* [Исходный текст]:
***
Описывая внешность своего безымянного господина, Бунин, отличавшийся способностью замечать в каждом индивидуальные черточки, почему-то не находит в этом человеке ничего особенного. Он небрежно рисует его портрет – “сухой, невысокий, неладно скроенный, но крепко сшитый… желтоватое лицо с подстриженными серебряными усами… крупные зубы… крепкая лысая голова”. Кажется, что за этой грубой “амуницией”, которую выдают в комплекте с солидным состоянием, тяжело рассмотреть мысли и чувства человека, а, быть может, все чувственное просто закисает в таких условиях хранения.

При более тесном знакомстве с господином мы по-прежнему мало о нем узнаем. Знаем, что он носит элегантные дорогие костюмы с удушливыми воротничками, знаем, что за ужином в “Антлантиде” он досыта наедается, докрасна накуривается сигарами и напивается ликерами, и это приносит удовольствие, а больше по сути ничего не знаем.
***
* [Задание A]:
Какие усы у господина в портрете, который приводится в исходном тексте?

[Данные о расположении слов и элементов]
***
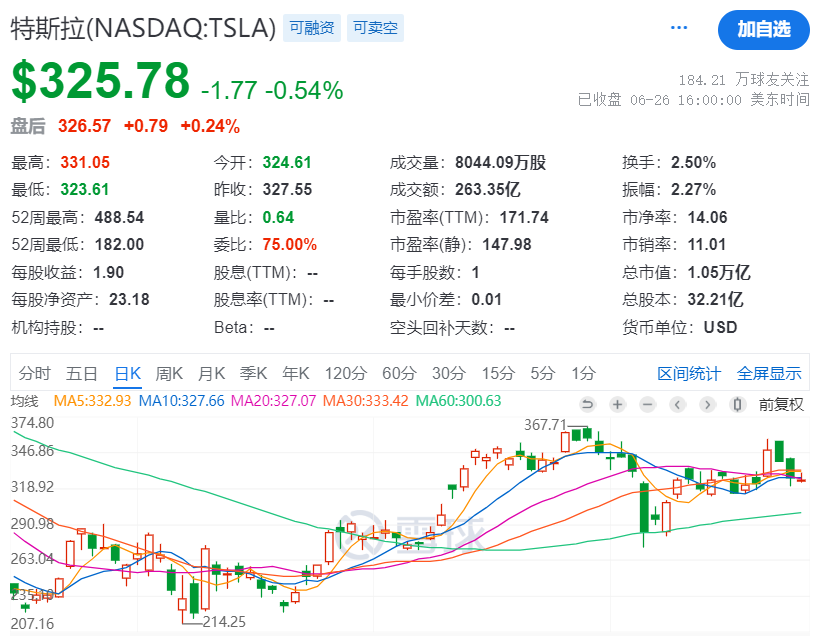Switch to the 分时 intraday tab

34,372
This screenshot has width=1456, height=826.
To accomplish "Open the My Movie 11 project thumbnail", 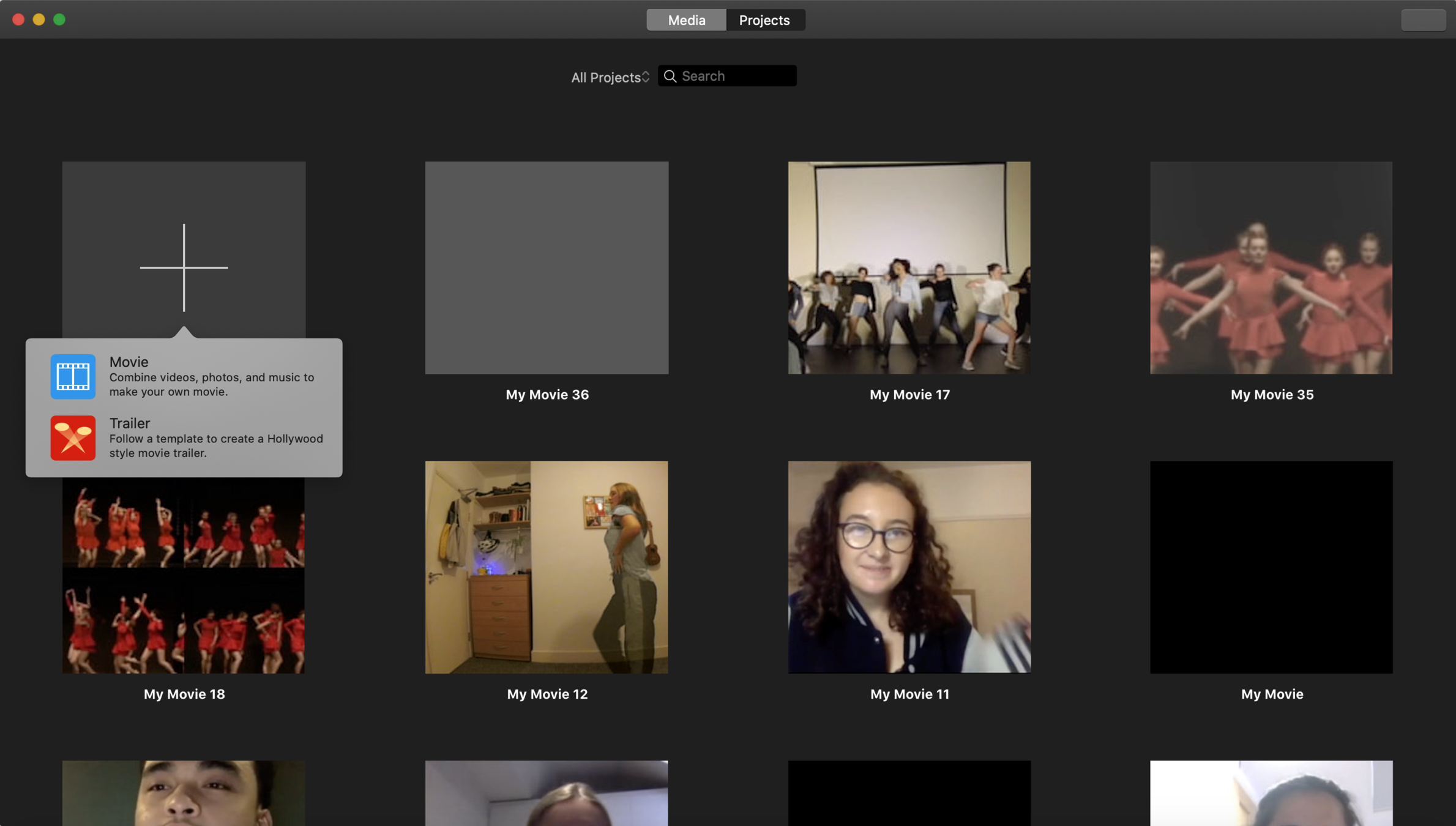I will pos(909,567).
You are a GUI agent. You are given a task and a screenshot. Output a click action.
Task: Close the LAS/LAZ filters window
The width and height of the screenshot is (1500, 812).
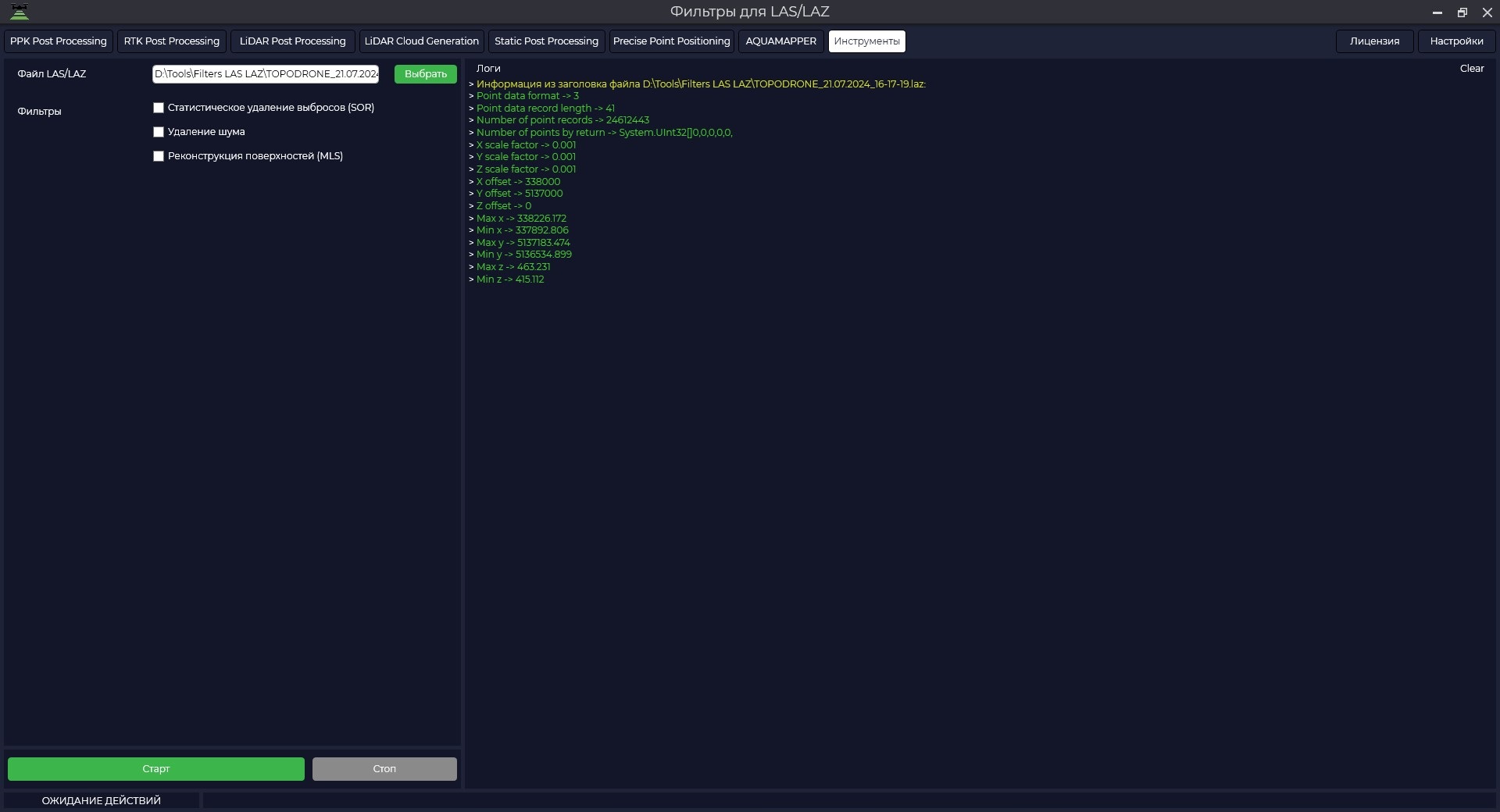(1488, 12)
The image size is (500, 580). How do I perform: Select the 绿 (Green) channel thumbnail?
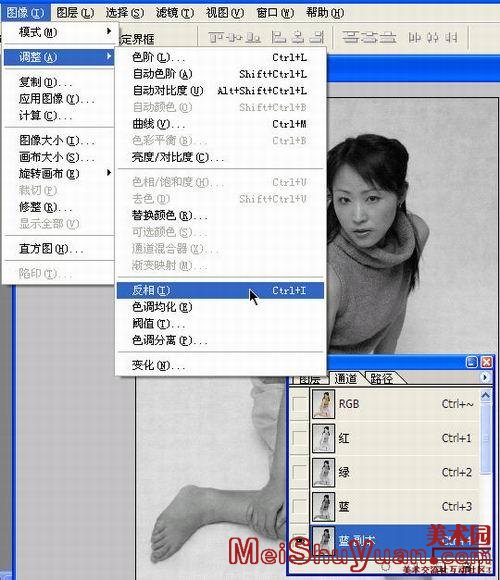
***
* [Задание B]:
Приведите заново строки записей от строки с «You are a GUI» до конца записей включительно, пересчитав масштаб: каждую координату в ответах умножьте на 0,6 и округлите до целого, половины вверх. Тексты запросов оставьте как есть, изображения в ответ не включайте.

* [Правильный ответ A]:
Подстриженные серебряные усы.

* [Правильный ответ B]:
You are a GUI agent. You are given a task and a screenshot. Output a click action.
Task: Close the LAS/LAZ filters window
The width and height of the screenshot is (1500, 812).
(893, 7)
The image size is (500, 580). How do I perform: Select the 绿 (Green) channel thumbnail?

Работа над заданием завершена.